* [Requirement]
Exact wording is needed for every line from the one holding "You are a GUI" to the end of the records below; write those lines out and omit the pictures.

╭─ Information shown

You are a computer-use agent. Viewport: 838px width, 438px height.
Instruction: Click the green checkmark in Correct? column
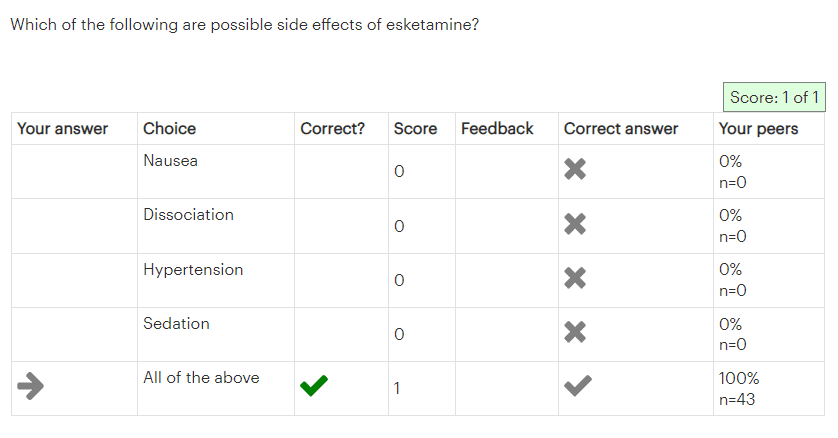tap(314, 387)
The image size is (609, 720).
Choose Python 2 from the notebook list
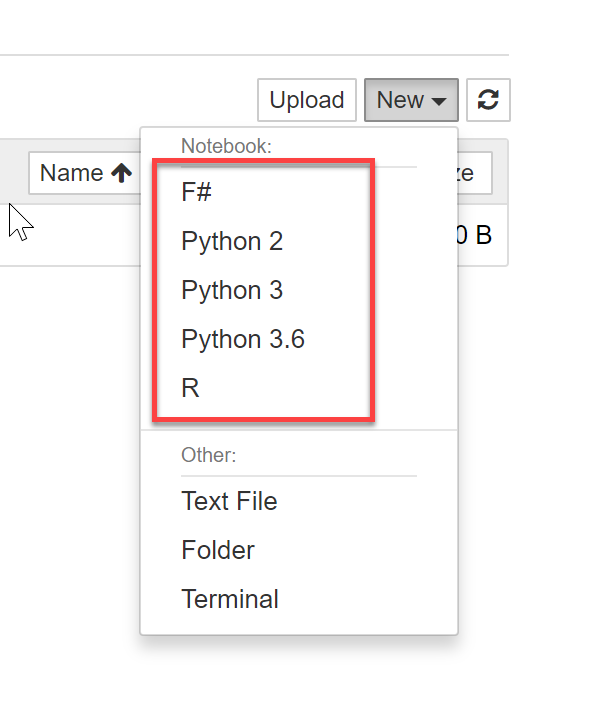pyautogui.click(x=232, y=241)
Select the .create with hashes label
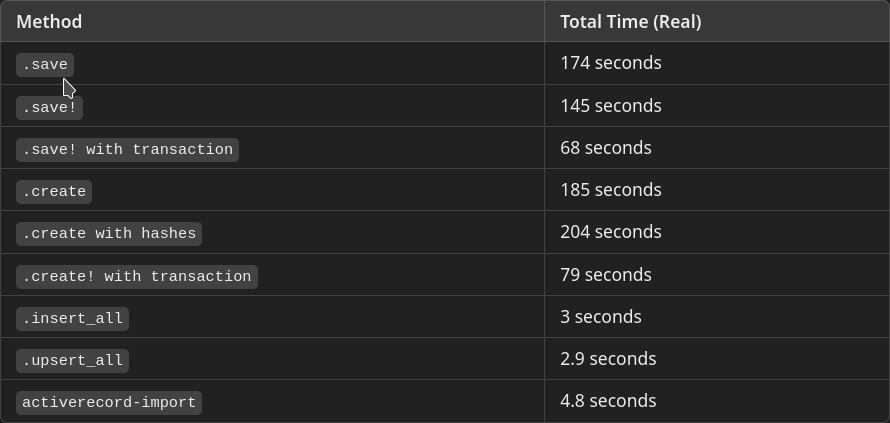 point(109,233)

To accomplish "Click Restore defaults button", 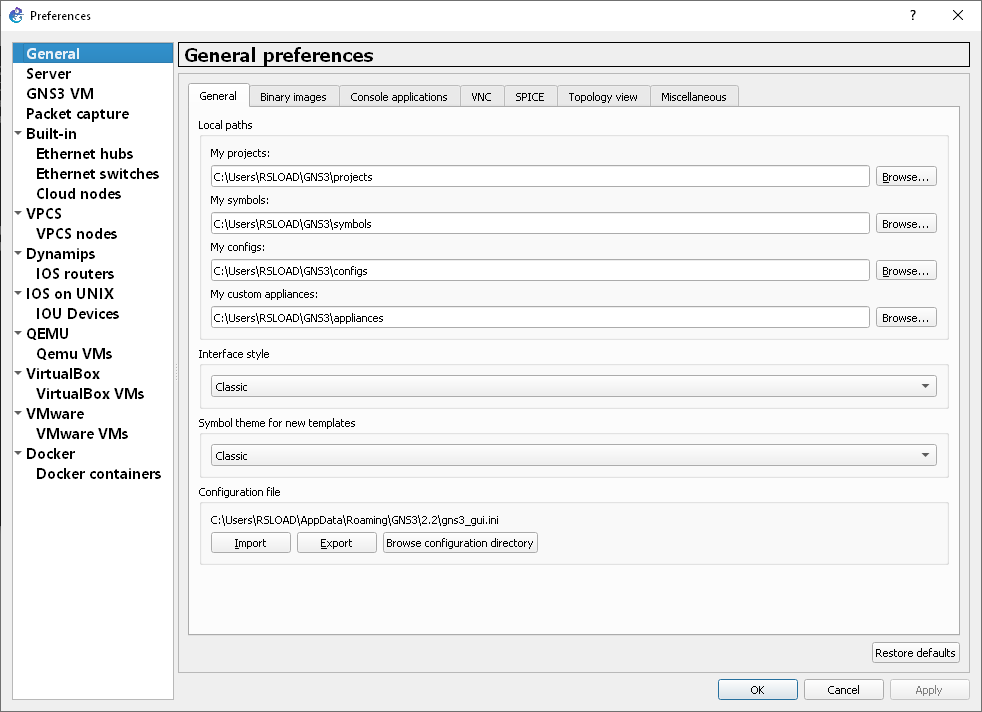I will tap(915, 653).

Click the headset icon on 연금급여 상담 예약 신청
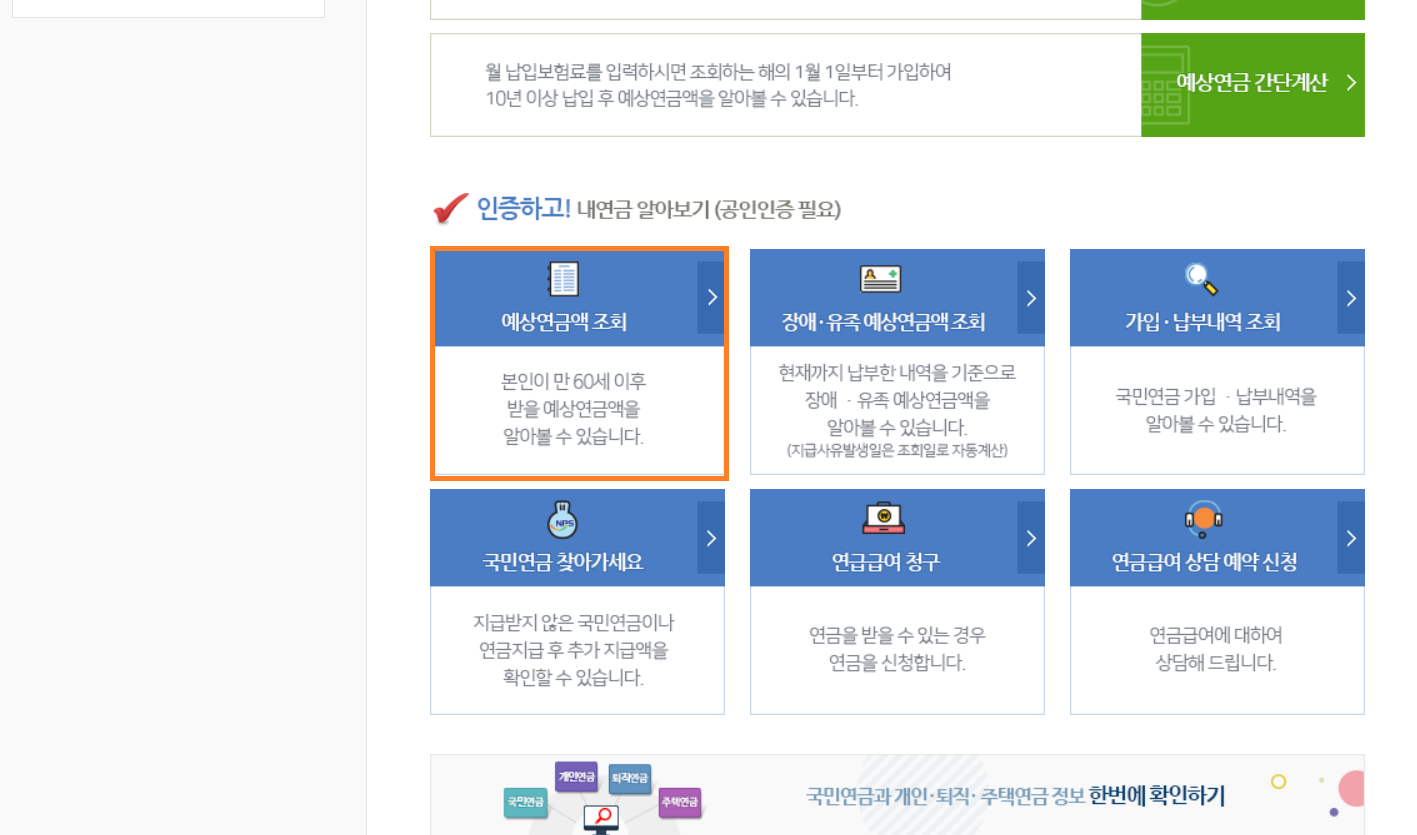tap(1202, 516)

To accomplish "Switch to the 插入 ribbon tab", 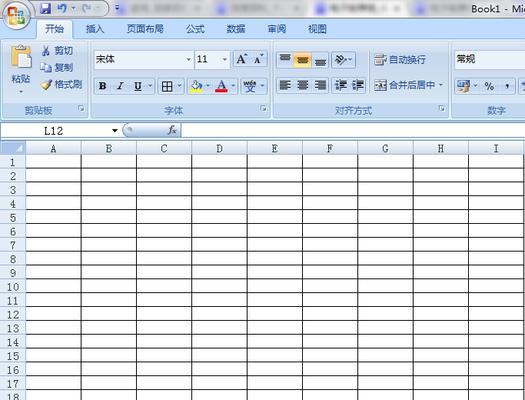I will pyautogui.click(x=95, y=29).
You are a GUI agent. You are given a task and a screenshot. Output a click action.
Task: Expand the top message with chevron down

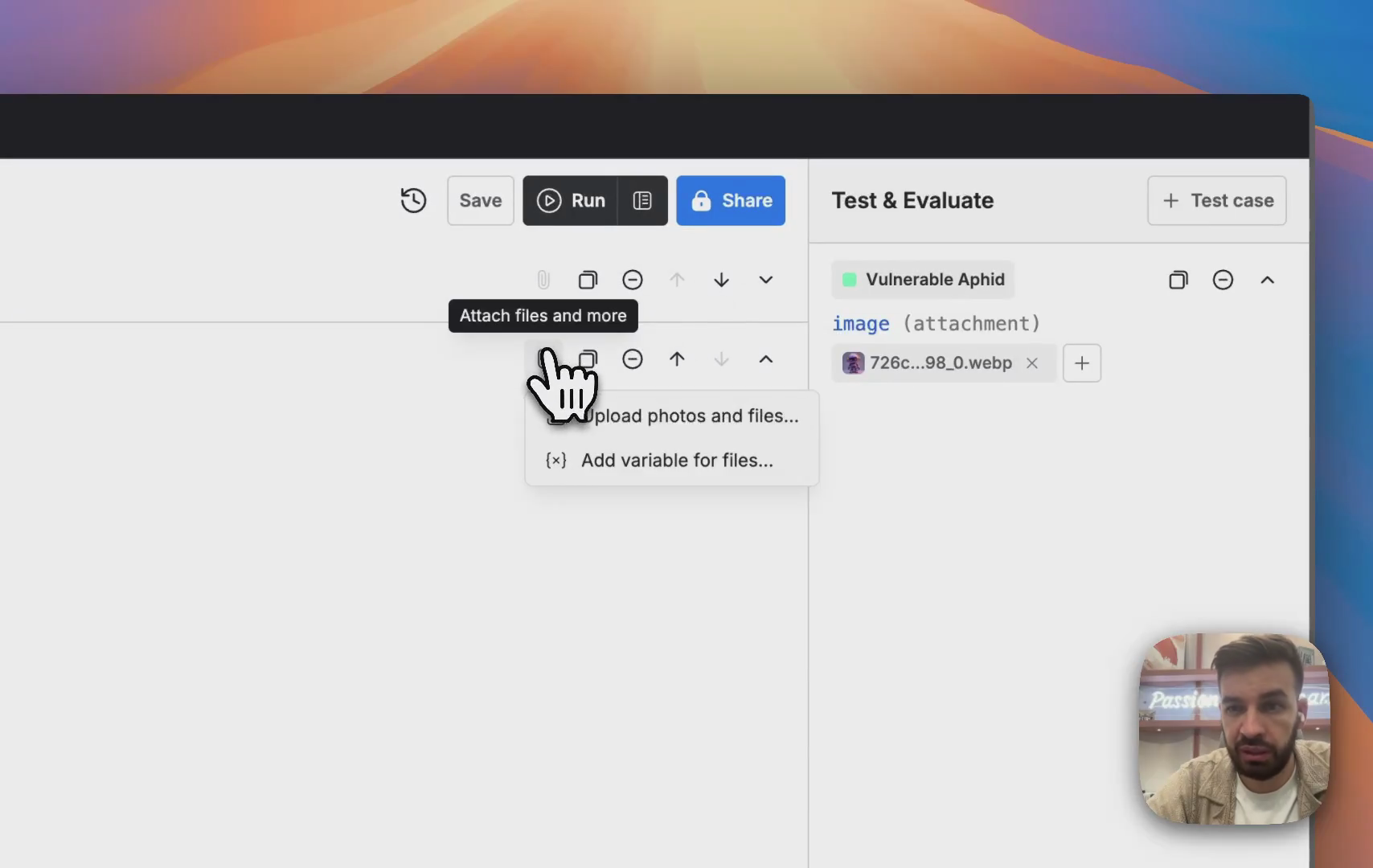[x=765, y=280]
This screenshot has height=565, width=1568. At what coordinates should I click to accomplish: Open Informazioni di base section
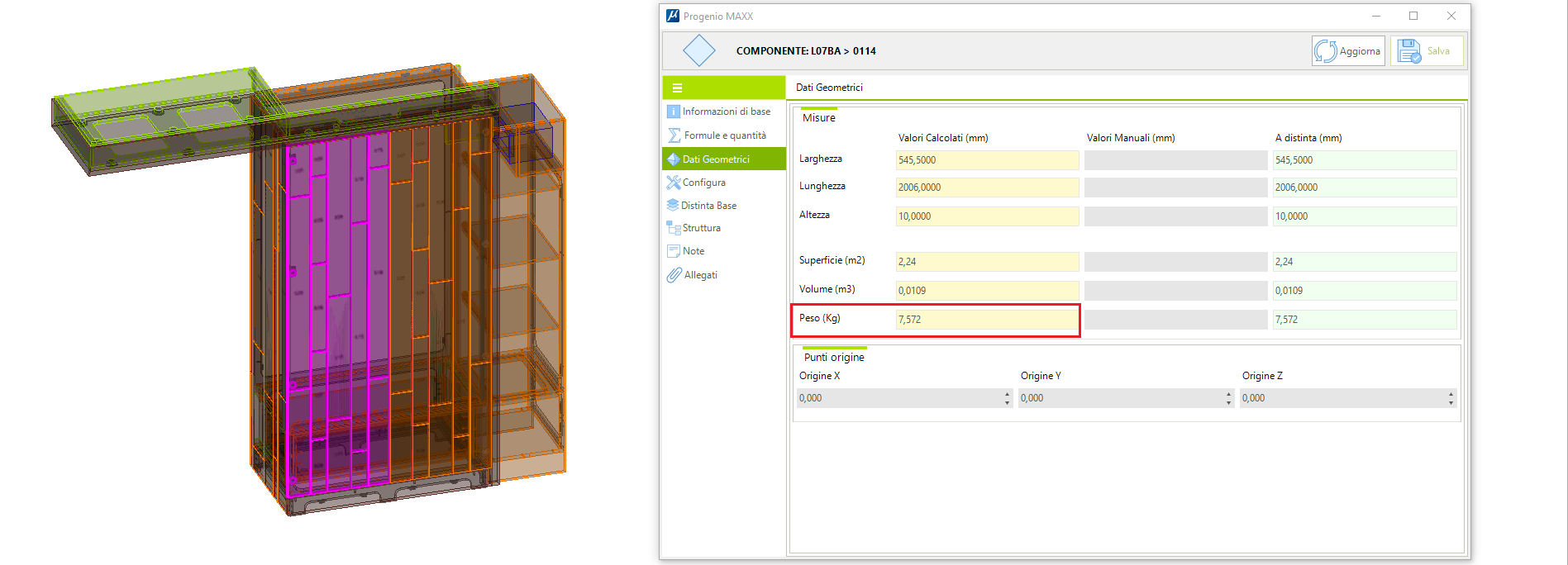tap(725, 112)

╰─

* [Solved exercise]
You are a GUI agent. You are given a task and a screenshot. Output a click action.
Task: Expand the top message with chevron down

[x=765, y=280]
This screenshot has height=565, width=1568. At what coordinates should I click to accomplish: Open Informazioni di base section
tap(725, 112)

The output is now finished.